Skorzeny a malheureusement modelé la police égyptienne dans une tradition de violence. En 1963, il choisira la CIA et le Mossad contre Nasser. Zahédi quant à lui créera la SAVAK, la plus cruelle police politique de l’époque.

Face à l’hostilité du Monde occidental, l’objectif de l’URSS était donc double: affaiblir les Britanniques dans la région, et essayer de faire basculer Israël dans le camp soviétique, en profitant de la domination de la gauche sur le mouvement sioniste et de son alliance avec le Mapam, second parti du pays après les élections de 1949, selon l’historien Ilan Pappé.

Ravi du soutien inattendu de Moscou, David Ben Gourion n’entendait pas pour autant rallié le camp soviétique. Le premier ministre israélien déclarait à l’ambassadeur américain James Grover Mc Donald nommé par Truman:

«Israël salue le soutien russe aux Nations unies, mais ne tolérera pas de domination russe. Non seulement Israël est occidental dans son orientation, mais notre peuple est démocrate et réalise qu’il ne peut devenir fort et rester libre qu’à travers la coopération avec les États-Unis. ..«Seul l’Occident lui-même, en humiliant Israël et en l’abandonnant aux Nations unies et ailleurs, pourrait s’aliéner notre peuple».

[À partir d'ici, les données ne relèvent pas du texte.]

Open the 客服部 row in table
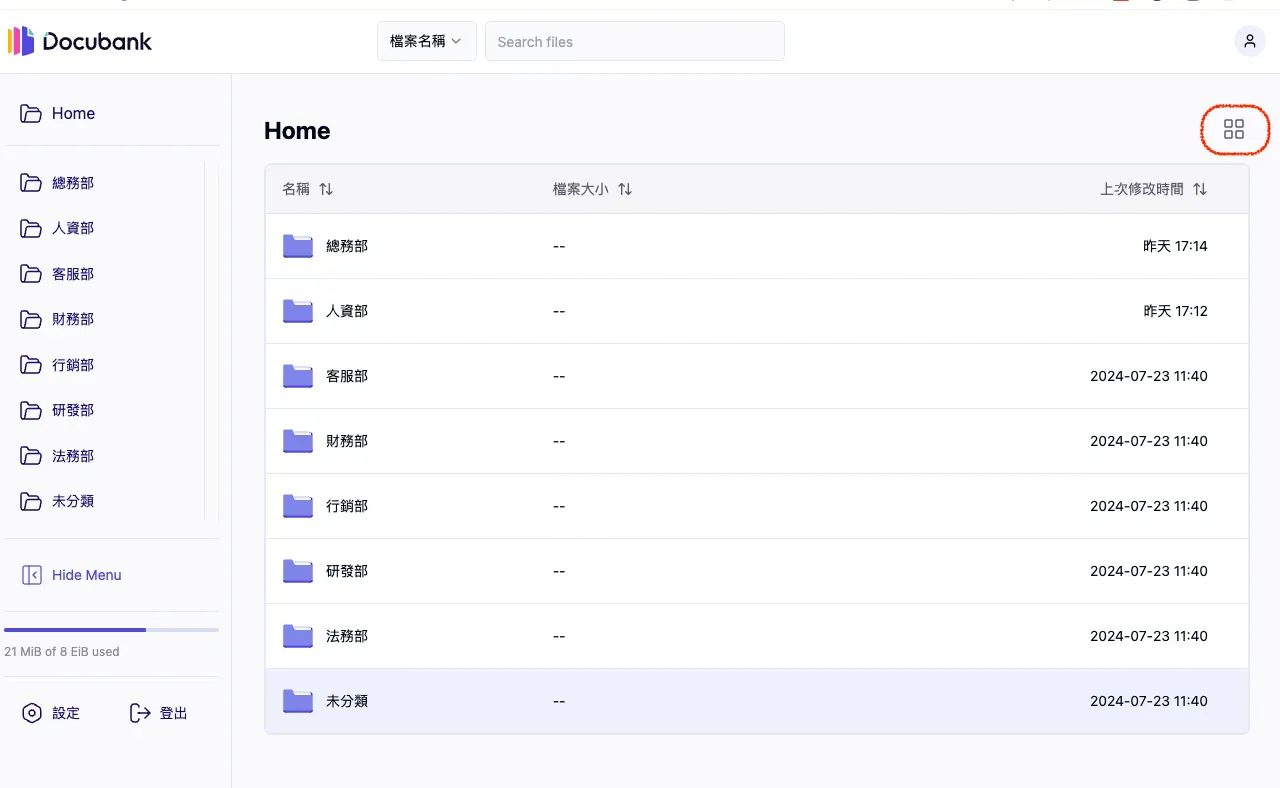 [x=347, y=376]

De fait, dès l’automne 1950, les Soviétiques prenant conscience des conséquences désastreuses de leur méprise sur leurs alliés communistes arabes vont durcir leur position à l’égard d’Israël. Une rupture des relations diplomatiques entre Moscou et Tel Aviv intervient en 1951. Elles ne seront rétablies que très froidement, après la mort de Staline (1953).

Mais l’URSS ne s’en remettra jamais totalement de cette méprise. Erreur de jugement fatale qui vaudra aux communistes arabes d’être pourchassés pour athéisme et matérialisme. La caution soviétique au plan de partage va en effet déclencher une vague de désertion dans les rangs communistes arabes désormais constamment tenus en suspicion, parallèlement à une vague de répression à leur encontre.

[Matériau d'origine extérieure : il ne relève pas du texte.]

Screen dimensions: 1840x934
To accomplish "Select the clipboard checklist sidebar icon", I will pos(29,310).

Sur l’origine du divorce entre les communistes arabes et l’Union soviétique

6 – Le Parti Communiste Algérien: La mort en déportation de son secrétaire général, Kaddour Boussahba, déporté par Vichy.

Le PCA émerge en 1920 comme une extension du Parti Communiste Français dont les cellules sont principalement composées d’ouvriers expatriés, européens dont de nombreux Français «indésirables» en Métropole.

Des parias de l’Empire expédiés en Algérie alors dépotoir de la France, rejetons de parents envoyés dans les colonies à la suite de la Commune de Paris et de mouvements ultérieurs.

Bon nombre de descendants d’immigrés européens intégreront d’ailleurs la nation algérienne dans son combat pour l’indépendance, tels Raymonde Peschard, Fernand Iveton, guillotiné le 11 février 1957, Henri Maillot, assassiné par l’armée française le 5 juin 1956 et naturellement Maurice Audin, mort sous la torture le 21 juin 1957.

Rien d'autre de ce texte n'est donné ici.